Friday, April 27, 2007

Genel Başkanı Baykal CNN Türk’te, “Para Gücüyle, Çıkar Vaadiyle Cumhurbaşkanlığı Seçimi..."


-"Dün gece Başbakan'ın çok içli dışlı olduğu ve bütün Türkiye'nin tanıdığı bir işadamı arkadaşının bir milletvekilimize, 'maddi, manevi ne istiyorsan söyle, yalnız Meclis'e gir' dediğini biliyorum. Para gücüyle, çıkar vaadiyle cumhurbaşkanlığı seçimi..."

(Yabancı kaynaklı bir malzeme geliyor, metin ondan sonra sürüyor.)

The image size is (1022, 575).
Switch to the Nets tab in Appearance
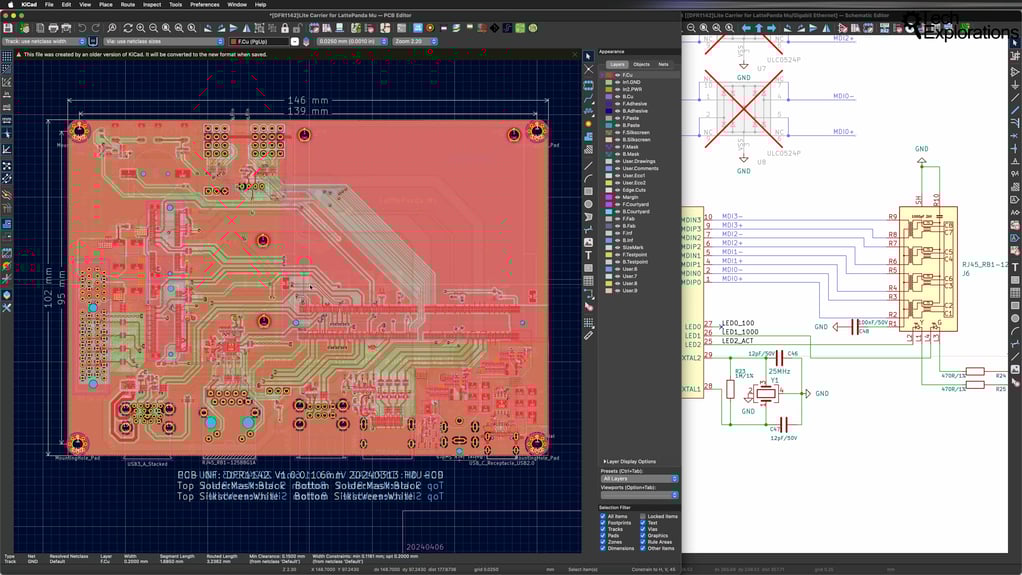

-"Milletvekilleri şu anda büyük bir haysiyet sınavı veriyorlar. Parlamentoda ezici bir çoğunluğun bu sınavı başarıyla vereceğine inanıyorum"

-“Anavatan ve DYP Genel Başkanlarını kutluyorum. Onların da büyük bir haysiyet sınavı verdiğini ve şu ana kadar gayet sorumlu ve dürüst bir şekilde çalışmalarını sürdürdüklerini biliyoruz”

-"Bu noktadan sonra 3 milli görüşçü devletin zirvesinde tepeden aşağıya sıralanırsa ve Türkiye'nin bağımsız kurumları onların takdirine, kadrolaşma anlayışlarına, zihniyetlerine, emanet edilirse Türkiye çok ciddi sıkıntıyla karşı karşıya kalır"

-“Bu süreçte CHP'ye çok haksızlık yapıldı. Bunlardan biri sine-i milletle ilgiliydi. Biz, bu yanlış olur, tam tersi meydanı bırakmak olur diyorduk. Sine-i millete dönmüş olsaydık bugün Tayyip Erdoğan cumhurbaşkanı olurdu, Abdullah Gül ile ilgili konuyu Anayasa Mahkemesi'ne götürme imkanımız olmazdı, biz devre dışı kalırdık"

-“Bir başka haksızlıkta, “Neden aday çıkarmıyorsunuz” şeklindeydi. Aday çıkarsak meclise girecek ve 367’yi isteme, bekleme hakkını kaybedecektik”

-"Başbakan daha önce '367 önemli değil' diyordu, önemli değilse şimdi niye çırpınıyorsun o zaman?"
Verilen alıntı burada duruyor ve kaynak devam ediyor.